Code repo for paper "Low Latency Point Cloud Rendering with Learned Splatting", CVPR Workshop (AIS: Vision, Graphics and AI for Streaming), 2024.
Yueyu Hu, Ran Gong, Yao Wang. "Bits-to-Photon: End-to-End Learned Scalable Point Cloud Compression for Direct Rendering", arXiv:2406.05915, 2024.

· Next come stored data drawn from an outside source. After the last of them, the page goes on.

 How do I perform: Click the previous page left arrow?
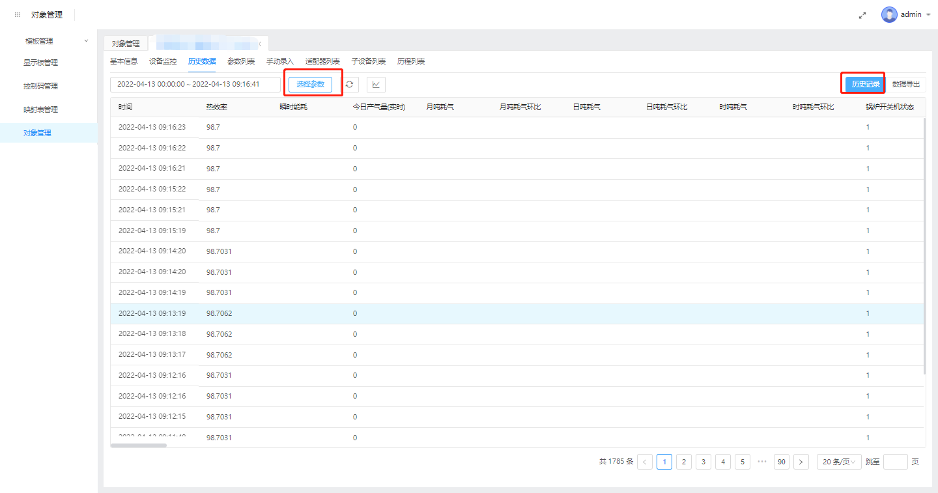645,462
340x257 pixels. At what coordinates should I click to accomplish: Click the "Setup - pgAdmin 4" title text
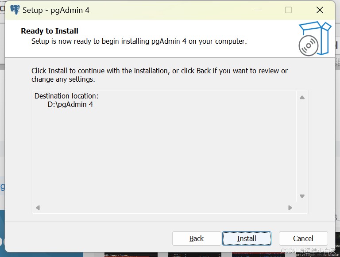click(x=56, y=10)

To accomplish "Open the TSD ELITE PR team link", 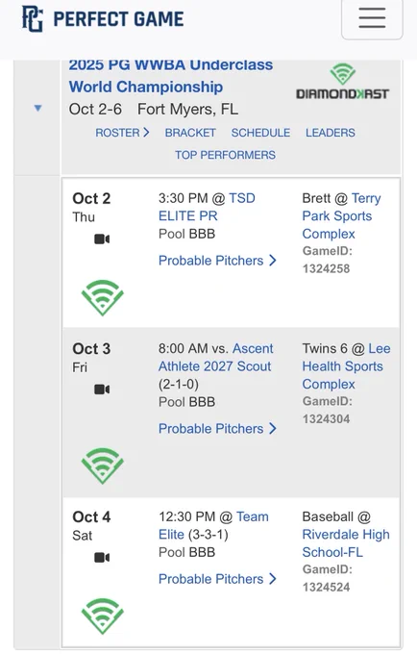I will pyautogui.click(x=207, y=207).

This development of this repo is largely helped by and depending on the following open-source projects:
Pointersect: https://github.com/apple/ml-pointersect
3D Gaussian Splatting: https://github.com/graphdeco-inria/gaussian-splatting
The code is tested with PyTorch == 1.12.1 and CUDA 11.3, on NVIDIA RTX 4080 Super. Install PyTorch with,
conda install pytorch==1.12.1 torchvision==0.13.1 torchaudio==0.12.1 cudatoolkit=11.3 -c pytorch
Please follow https://github.com/NVIDIA/MinkowskiEngine to install MinkowskiEngine. The following command might simply work,
sudo apt install build-essential python3-dev libopenblas-dev
pip install -U MinkowskiEngine --install-option="--blas=openblas" -v --no-deps
pip install imageio open3d==0.16.0 opencv-python torch_scatter xatlas scikit-image scipy pyexr pytorch_msssim lpips
cd diff-gaussian-rasterization
MAKEFLAGS="-j8" pip install .
python simple_benchmark.py pcrender --dataset_root ./example/THuman-256 --scale_factor 256 --fov 45 --voxelized --id_list 0519
python simple_benchmark.py pcrender --dataset_root ./example/THuman-800K --scale_factor 448 --fov 45 --id_list 0519
We provide as script sample_point_cloud_from_mesh.py
that samples point clouds from meshes for testing. Please refer to the help message by python sample_point_cloud_from_mesh.py -h
for usage.